Une mission pancanadienne, qu’on le veuille ou non

Julie-Anne Thébeau-Robichaud
Richibucto
Bravo M. Rino Morin-Rossignol pour votre chronique du jeudi, 19 mars, «Une manufacture de Sagouines?» au sujet de la programmation de RDI.

C’est à mon tour de vous féliciter. Vous cernez le problème avec brio tout en nous offrant vos jeux de mots et vos comparaisons particulières qui démontrent le ridicule de la chose. Mieux vaut être ironique que d’en pleurer.

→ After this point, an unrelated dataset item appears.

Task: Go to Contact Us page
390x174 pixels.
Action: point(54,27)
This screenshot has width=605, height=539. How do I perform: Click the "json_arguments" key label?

Le printemps dernier, je lisais un article en ligne sur le site de RDI au sujet du scandale sur le mauvais traitement des travailleurs étrangers dans l’Ouest canadien dans le domaine de la restauration. Le commentaire d’une Québécoise m’a presque jetée en bas de ma chaise. Elle disait plus ou moins: «Qu’est-ce que je m’en fous de ce qui se passe là-bas. Je veux des nouvelles d’ici». Oui, la dame est ignorante de ne pas savoir que RDI est une chaîne de Radio-Canada qui a comme mission de couvrir la nouvelle d’un bout à l’autre du pays et ailleurs.

Après réflexion, je me suis dit qu’elle pouvait bien penser que RDI, c’est strictement québécois, puisque le contenu est québécois. Comme vous le dites si bien monsieur Rossignol, Radio-Canada aime tout ce qui est québécois, ne traite, pour la plupart du temps, que de sujets québécois et si, par malheur, un événement déborde des frontières géographiques québécoises, on s’y concentre sur «l’angle québécois».

Tout comme la Québécoise, je m’en fous de savoir que sur la rue Ste-Catherine, il y a un raton laveur qui s’est fait passer dessus. Et ma comparaison est peu exagérée dans certains cas.

P.-S.: Monsieur Rossignol, c’est toujours un plaisir de vous lire. C’est comme si nous étions dans votre appartement en train d’avoir une bonne jasette. Aussi bien prendre un bon café.